Note 5: (retour) Ils ont chassé de Saint-Domingue Sonthonax, qu'ils appeloient leur père au commencement de la révolution, et ils l'auroient détruit s'il eût resté. Ils ont détenu pendant neuf mois le commissaire Roume, qui étoit tout pour eux, dans une prison étroite, au dondon, où il seroit mort de faim, si les blancs, plus charitables qu'ils ne devoient l'être à l'égard des émissaires de la République, ne lui eussent fait passer des vivres. Ils ont horriblement traité le général Vincent, qui n'a jamais cessé, même après les mauvais traitemens qu'il en a reçus, de plaider leur cause.....

Recevez l'hommage de notre reconnoissance, vertueux et courageux François, malheureusement pour la France, malheureusement pour nous, malheureusement pour les nègres eux-mêmes, vous avez prêché dans le désert; l'astre pur de la vérité pouvoit-il faire briller ses feux au travers des nuages épais de toutes les passions déchaînées?



AVANT-PROPOS


COUCHÉS nonchalamment sur les sombres bords du fleuve d'oubli, où nous essayons vainement, depuis bien des années, de noyer le triste souvenir de nos malheurs, nous contemplions avec surprise le nombre presque incalculable de productions éphémères dont ce fleuve étoit couvert, et qui livrées à la rapidité de son courant, arrivent dans peu de temps dans cette mer sans fond où elles s'engloutissent pour jamais. Une de ces productions peu éloignée du rivage, nous permit d'en lire le titre (de la Littérature des Nègres). En notre qualité de colons, ce titre étoit de nature à piquer notre curiosité, nous fîmes donc tous nos efforts pour la retirer du fleuve, et nous y réussîmes. Après la lecture de cet ouvrage qui excita notre juste indignation, nous mîmes en délibération si nous rejetterions dans le fleuve cette compilation ridicule de calomnies invraisemblables, et de faits, qui dans la supposition même que quelques-uns fussent vrais, ne prouveroient pas plus contre la généralité des colons que le caractère féroce de Robespierre et de quelques autres monstres de la révolution, prouve contre la nation françoise.

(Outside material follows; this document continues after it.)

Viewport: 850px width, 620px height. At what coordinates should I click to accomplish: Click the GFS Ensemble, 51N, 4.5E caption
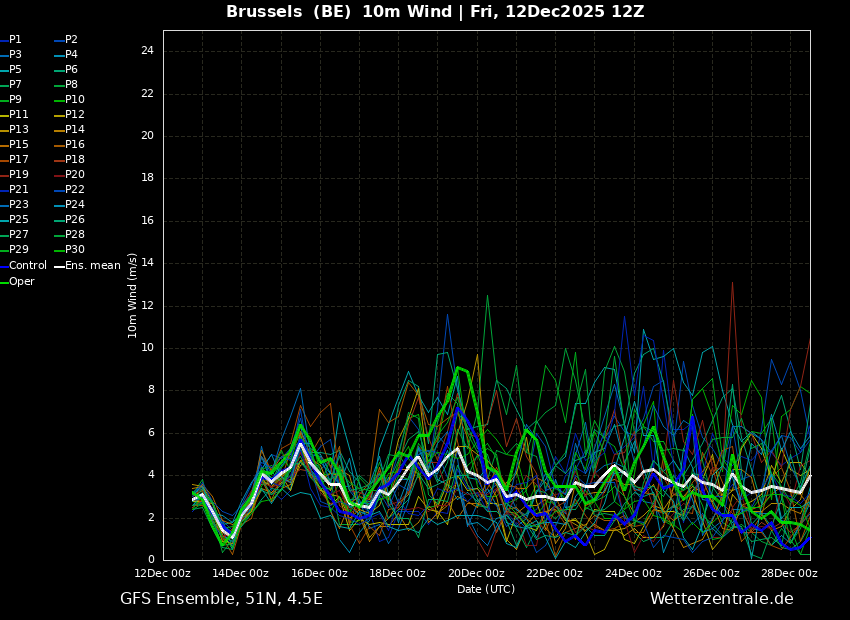tap(221, 599)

Nous mettrons-nous en devoir de confondre l'auteur? la lutte ne seroit pas égale. M. de Lanjuinais nous apprend 6 que nous ayons affaire à un athlète vigoureux, habitué de longue main à manier les armes triomphantes de l'érudition la plus étonnante; tandis que nous, malheureux colons, n'avons pas eu même assez de connoissance en littérature pour soupçonner celle des nègres; et notre intelligence est si bornée, que nous ne l'avons pas plus connue après la lecture de l'ouvrage de l'évêque Grégoire.

Note 6: (retour) Voy. la notice de l'ouvrage de M. l'évêque et sénateur Grégoire, par J. D. Lanjuinais, pag. 6.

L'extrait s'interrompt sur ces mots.